Pedro Meyer. Aquí se vende la felicidad. Houston, 2006

Pero el caso es que también la obra de Pedro Meyer se basa en la creación de ficciones, de ilusiones y de fantasías que no necesariamente son parodias de lo real, sino representaciones en las que la imagen aparece como un estado de lo real. La relación con esas representaciones conlleva también una suerte de armonía entre el sujeto y la imagen, que reproduce la aspiración a una armonía entre el sujeto y la realidad.
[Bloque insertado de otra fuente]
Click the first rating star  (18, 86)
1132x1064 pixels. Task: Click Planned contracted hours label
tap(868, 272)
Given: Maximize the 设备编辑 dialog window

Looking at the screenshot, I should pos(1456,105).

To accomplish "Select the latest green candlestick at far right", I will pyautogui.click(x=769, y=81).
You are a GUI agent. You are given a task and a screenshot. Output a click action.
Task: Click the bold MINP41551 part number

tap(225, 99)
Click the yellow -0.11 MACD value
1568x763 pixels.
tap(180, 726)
Por cierto, en esa armonía imaginada y nunca alcanzada podríamos encontrar una de las posibles acepciones de la “felicidad”. Yo quise extraer la frase del cartel para dar título a este texto pensando además en el carácter vital, vivencial y existencial de la obra de Meyer. A pesar de lo abstracto e indefinible del término “felicidad” (o quizás precisamente por ello) me parece que es una noción que apunta directamente al sujeto. Es algo que señala estrictamente al individuo y a su subjetividad.


Preguntarnos si puede seguir conmoviéndonos una fotografía es como preguntarnos si una fotografía puede seguir proveyéndonos de una cierta felicidad. Kevin Robins responde al final de su texto diciendo que “las imágenes seguirán siendo importantes (…) porque median de manera afectiva, y a menudo de forma conmovedora, entre las realidades interiores y exteriores.” Yo digo que las imágenes seguirán siendo importantes porque no dependen de la tecnología (ni siquiera dependen de la fotografía), porque el aparato más elemental para la producción de imágenes es nuestra propia subjetividad y porque toda transacción entre las “realidades interiores y exteriores” siempre tendrá, como un referente distante, pero imperturbable, nuestra propia imagen de la felicidad.